Exercise description - Having found the line containing "Datenschutz (168, 2537)" in the data below, reproduce that line and each one after it to the end, exactly, and include nothing else.

*** Opening Data ***

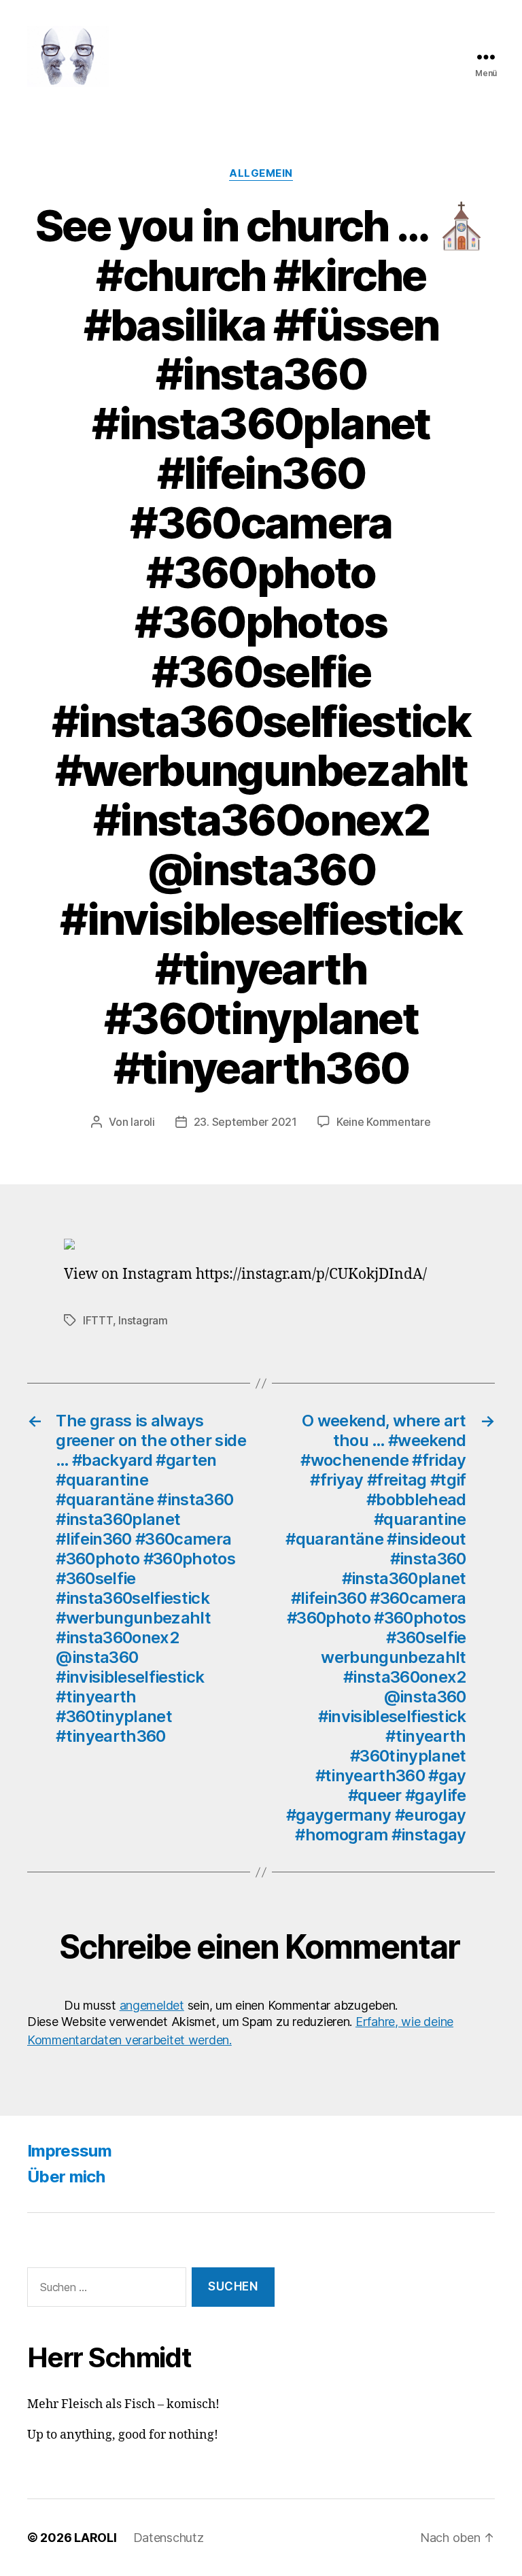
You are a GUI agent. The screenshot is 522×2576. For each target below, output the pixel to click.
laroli (142, 1122)
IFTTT (98, 1320)
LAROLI (95, 2537)
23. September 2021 (245, 1122)
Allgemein (261, 173)
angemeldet (152, 2005)
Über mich (66, 2176)
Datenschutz (168, 2537)
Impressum (69, 2151)
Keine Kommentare (383, 1122)
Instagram (143, 1320)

*** Closing Data ***

Finished exercise -
Datenschutz (168, 2537)
Impressum (69, 2151)
Keine Kommentare (383, 1122)
Instagram (143, 1320)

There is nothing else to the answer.